----- Records for the exercise -----

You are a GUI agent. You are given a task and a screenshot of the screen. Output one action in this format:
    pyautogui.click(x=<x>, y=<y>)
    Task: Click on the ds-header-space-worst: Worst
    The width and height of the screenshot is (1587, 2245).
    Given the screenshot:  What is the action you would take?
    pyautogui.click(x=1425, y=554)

-----

Exercise: Copy out every line of the material above word for word, with nothing changed.

Solution to this task:
You are a GUI agent. You are given a task and a screenshot of the screen. Output one action in this format:
    pyautogui.click(x=<x>, y=<y>)
    Task: Click on the ds-header-space-worst: Worst
    The width and height of the screenshot is (1587, 2245).
    Given the screenshot:  What is the action you would take?
    pyautogui.click(x=1425, y=554)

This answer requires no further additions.